(Collected data)
######

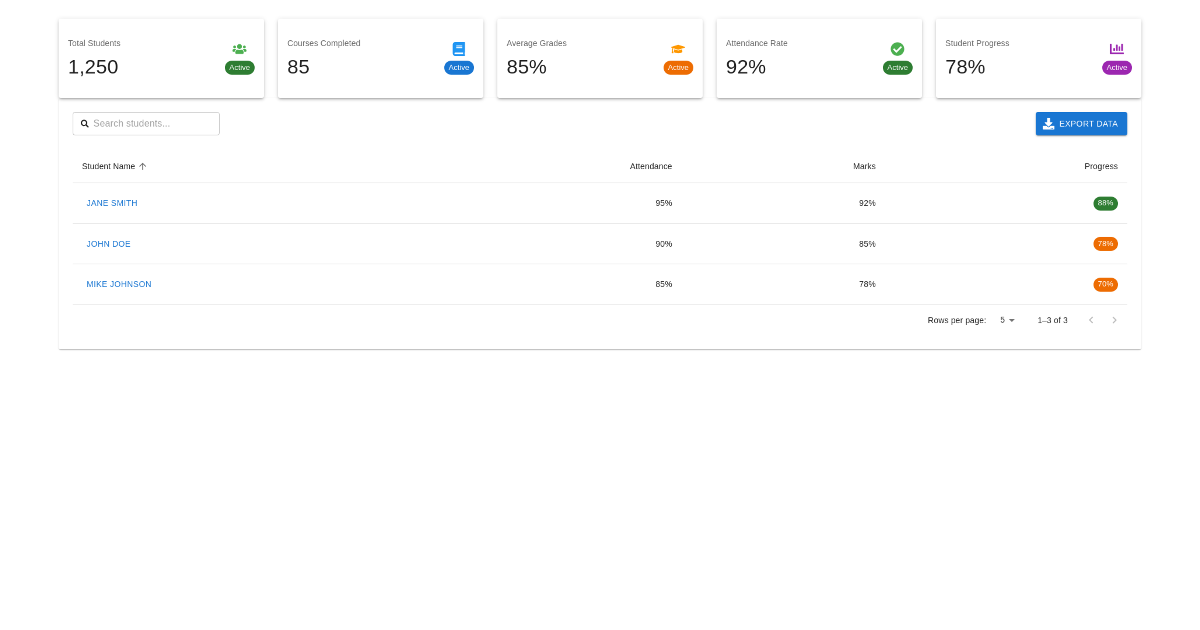Click the Total Students people icon
The image size is (1200, 630).
click(239, 48)
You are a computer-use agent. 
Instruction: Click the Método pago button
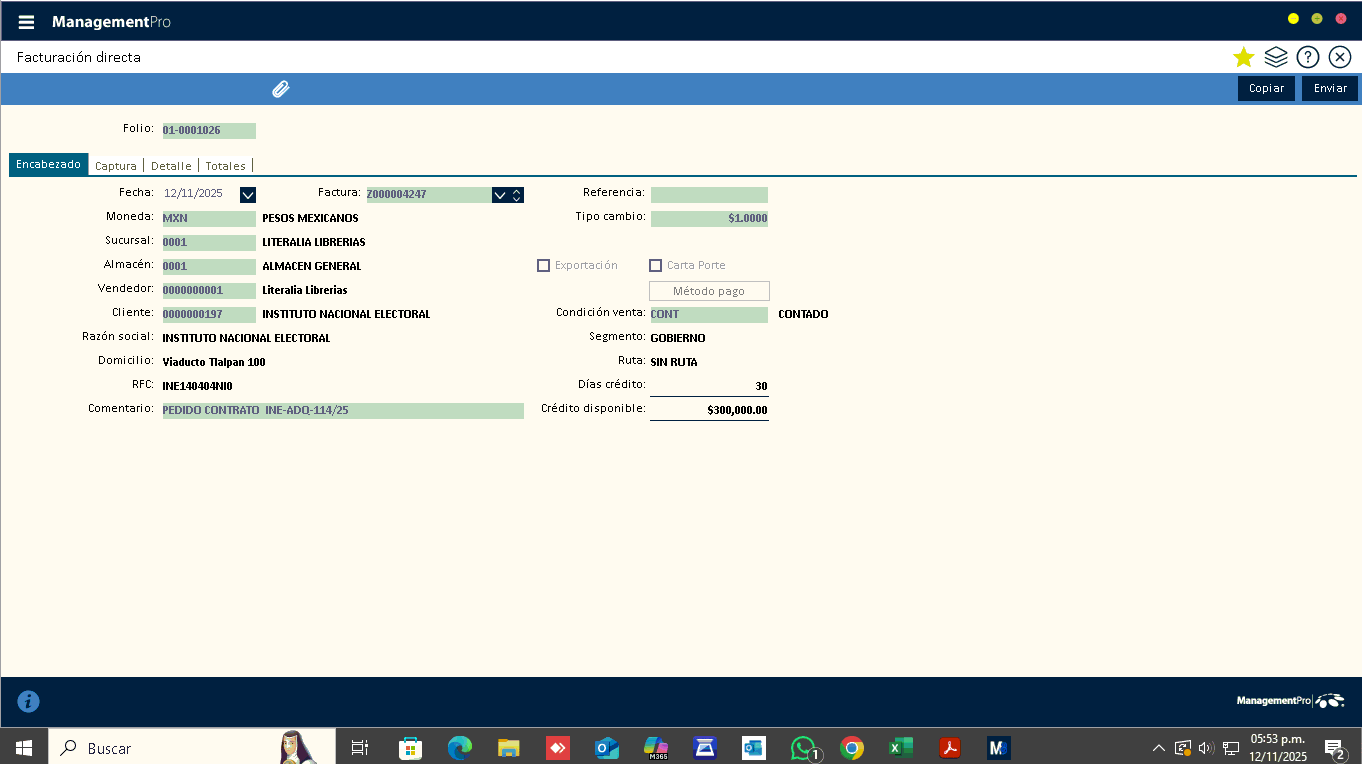(709, 291)
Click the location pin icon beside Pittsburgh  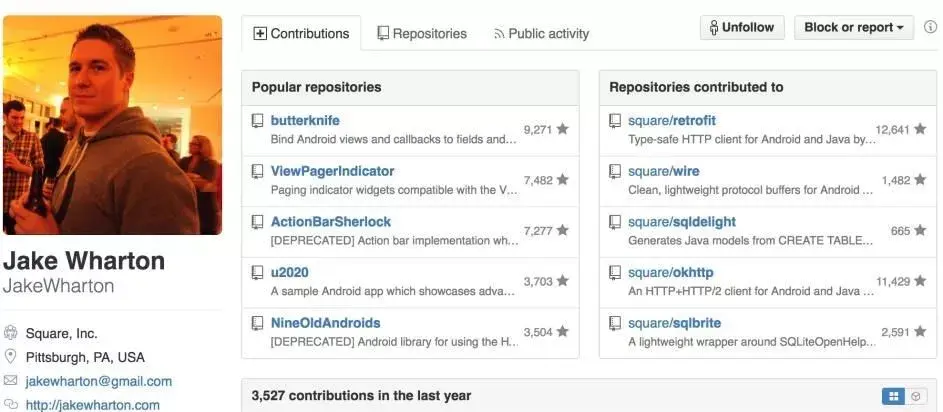click(11, 357)
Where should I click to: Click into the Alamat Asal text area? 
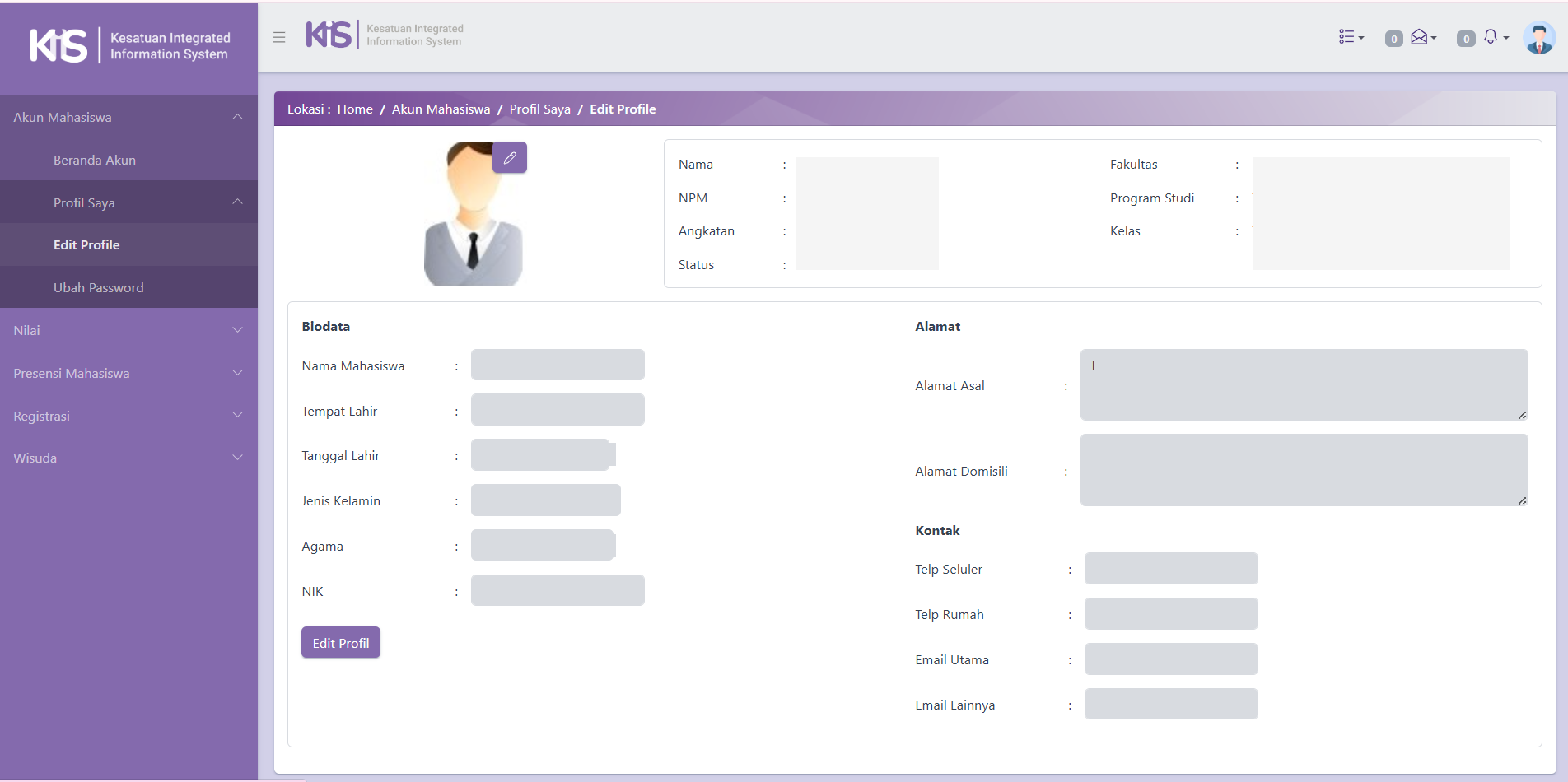point(1304,384)
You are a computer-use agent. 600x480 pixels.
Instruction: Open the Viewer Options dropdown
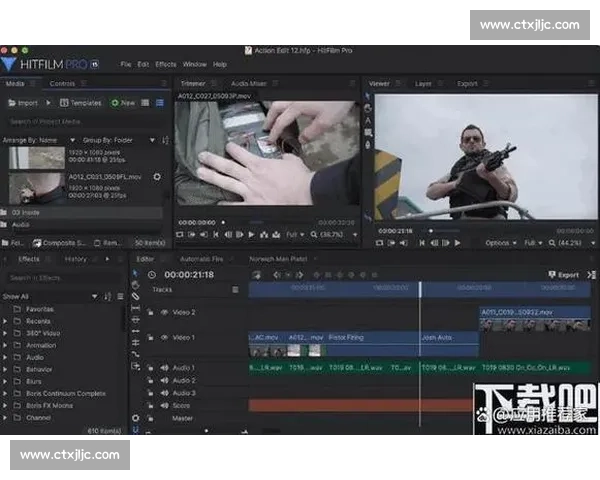(500, 243)
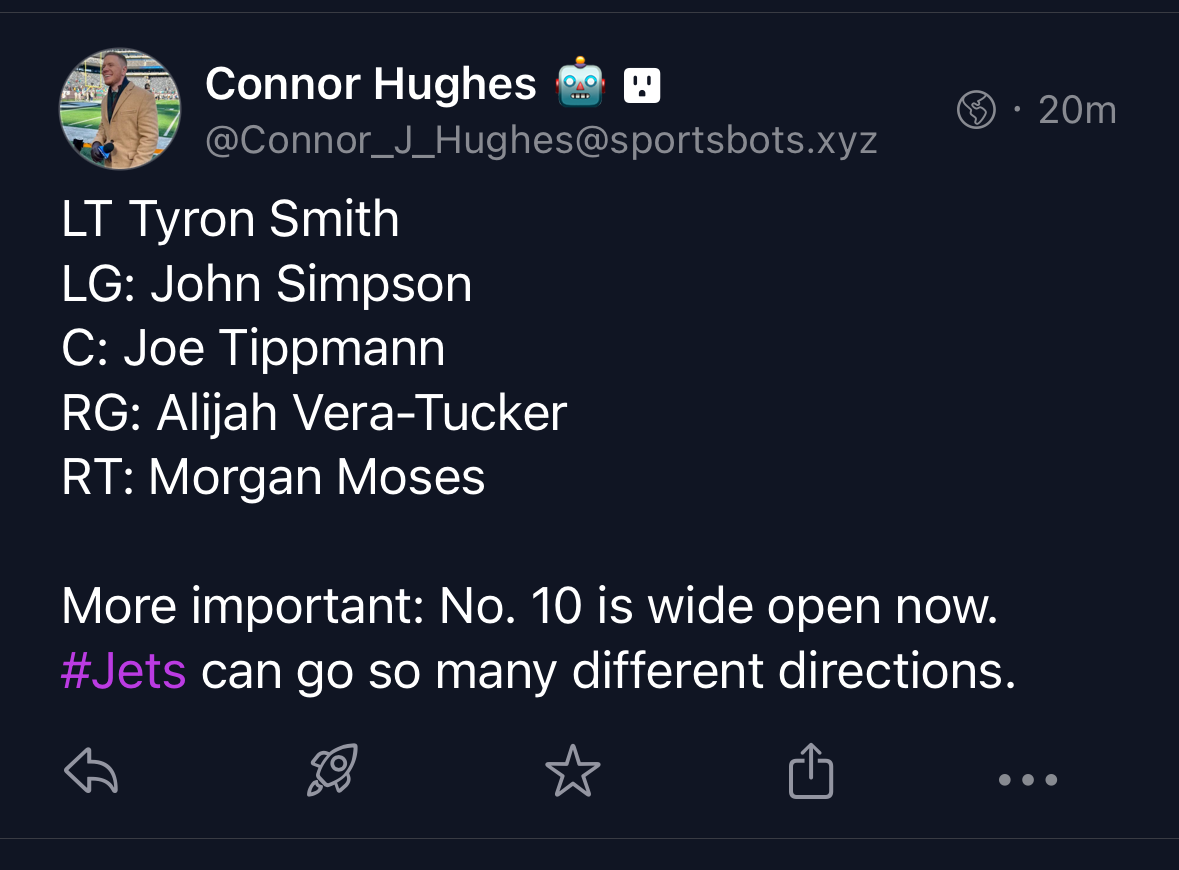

######

_Task description:_ Report every line of the entries that carries the word "computer".

_Answer:_
You are a computer-use agent. 
You are a computer-use agent. 600x480 pixels.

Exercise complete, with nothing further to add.